David A. Mills, a professor in that department, explains that the PSM program provides students interested in the wine industry an opportunity to get a rigorous education and earn a valuable master’s degree without having to commit to in-depth lab research. “It’s an option that benefits the students and the industry,” he says.

John H. Thorngate agrees. Thorngate is a research director at Constellation Brands, in Saint Helena, Calif., a major international producer and marketer of beer, wine, and spirits. He points out that there are more than 8,000 wineries in the U.S., and there is a pressing need in the industry for new employees who are formally educated in grape and wine science. Students in PSM and traditional master’s programs take lecture and lab courses in viticultural practice, wine analysis and sensory evaluation, wine microbiology, and other subjects.

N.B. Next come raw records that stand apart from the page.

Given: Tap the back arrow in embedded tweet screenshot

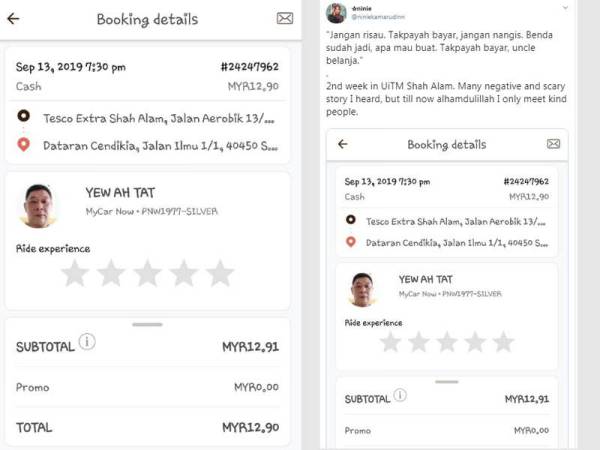Looking at the screenshot, I should [x=342, y=144].
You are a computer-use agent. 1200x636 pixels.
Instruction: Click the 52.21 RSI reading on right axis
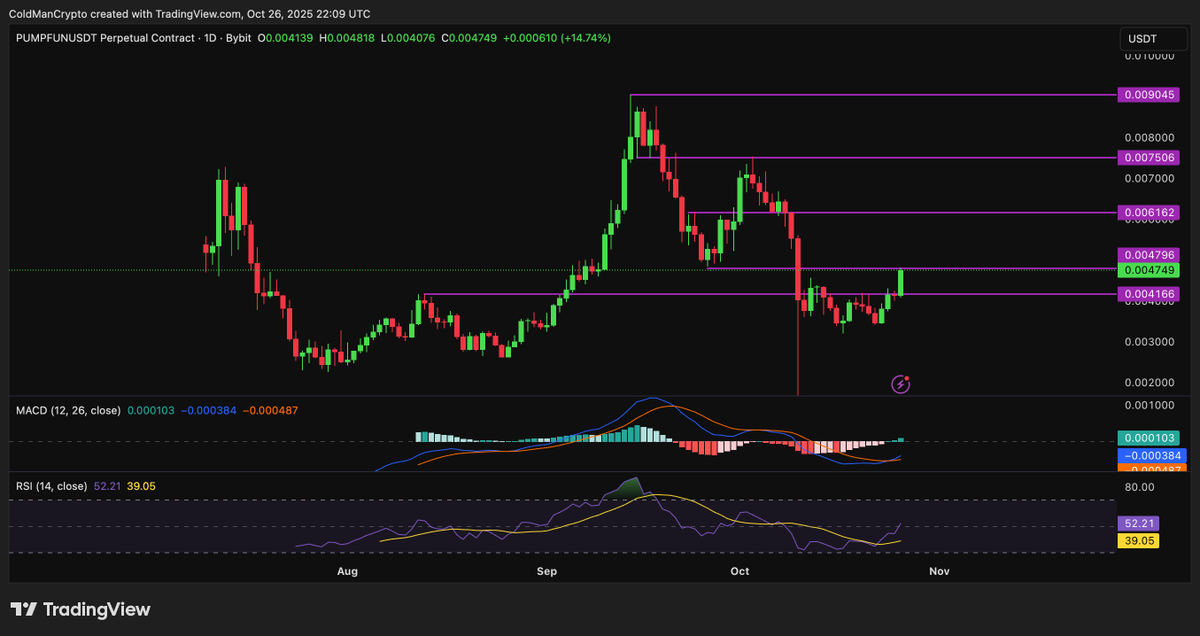pyautogui.click(x=1140, y=523)
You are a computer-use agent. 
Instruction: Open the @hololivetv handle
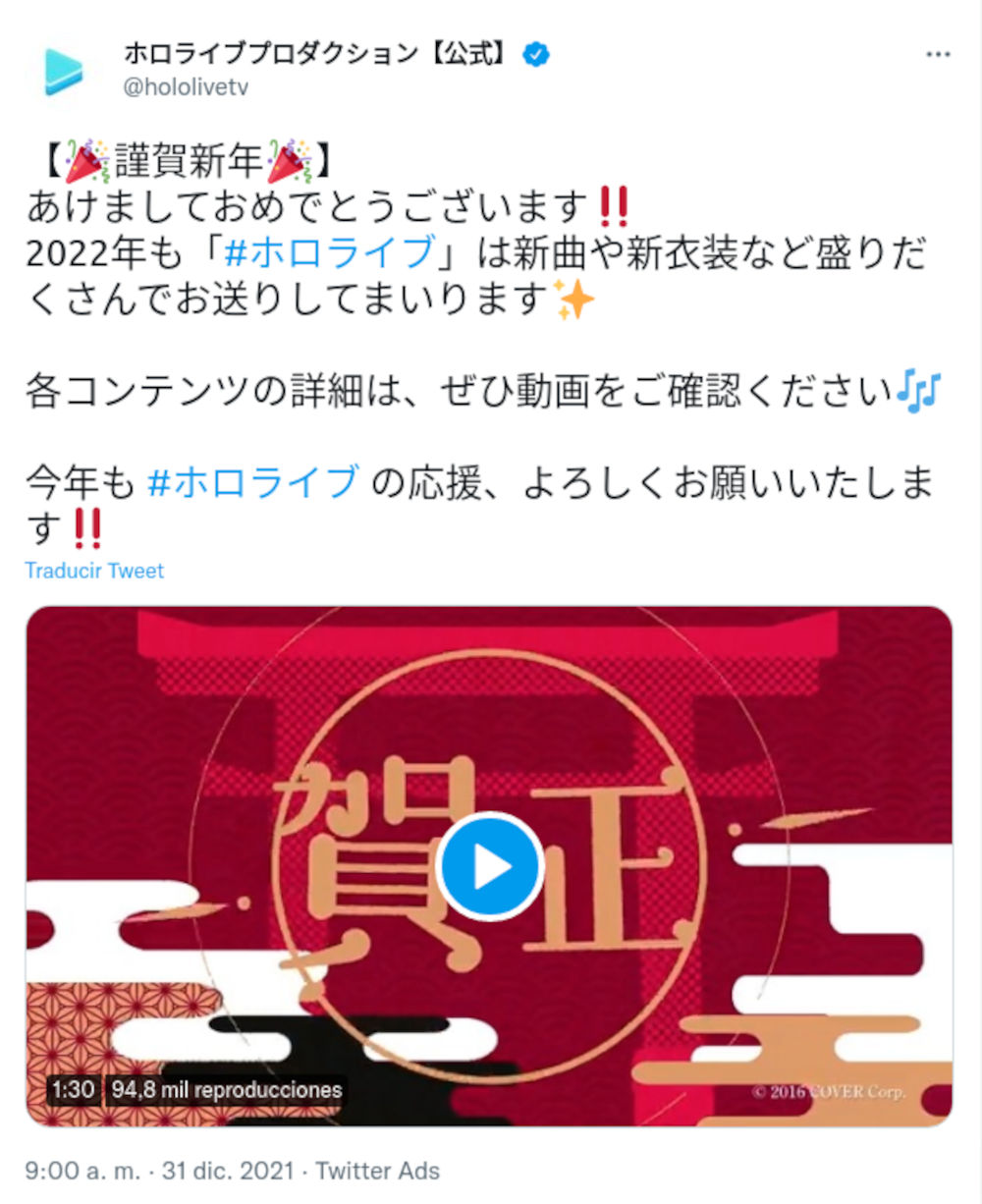(x=186, y=87)
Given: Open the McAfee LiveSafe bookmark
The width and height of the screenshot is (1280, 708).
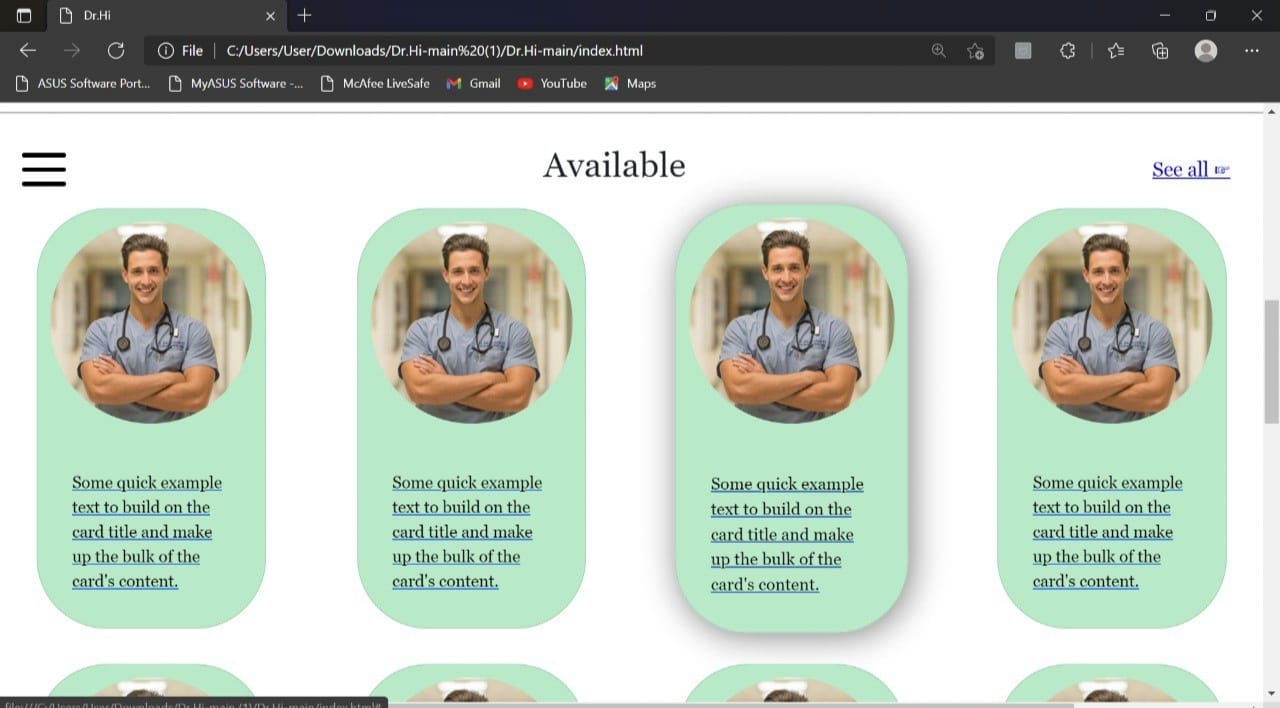Looking at the screenshot, I should coord(376,84).
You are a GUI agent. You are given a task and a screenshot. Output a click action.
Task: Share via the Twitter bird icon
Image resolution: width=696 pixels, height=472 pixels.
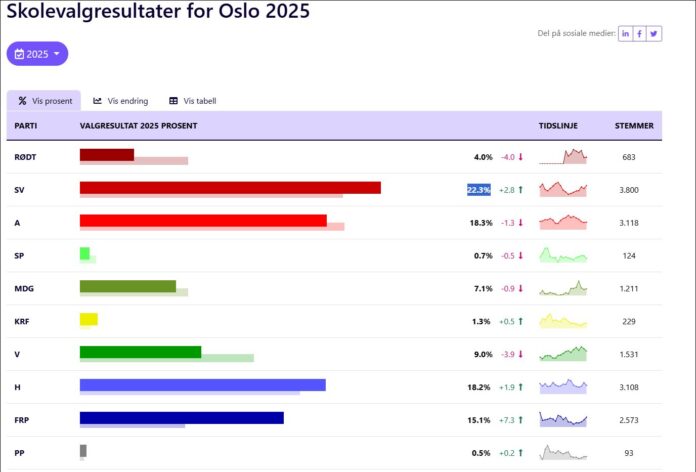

Students who want to delve deeply into horticulture and microbiology research, for example, can pursue the traditional master’s degree, Thorngate says. But that’s not for everyone.

The chemistry of wine making is complex and fascinating. Scientifically, it’s an interesting area to work in, Thorngate says. “If the PSM program helps turn out larger numbers of educated enologists, that would be a great thing for the industry.”

Big changes in graduate-level education come slowly. But a handful of new master’s degree programs may be a sign that more are on the way. Keep a close watch. A new program may be coming soon to a course catalog near you.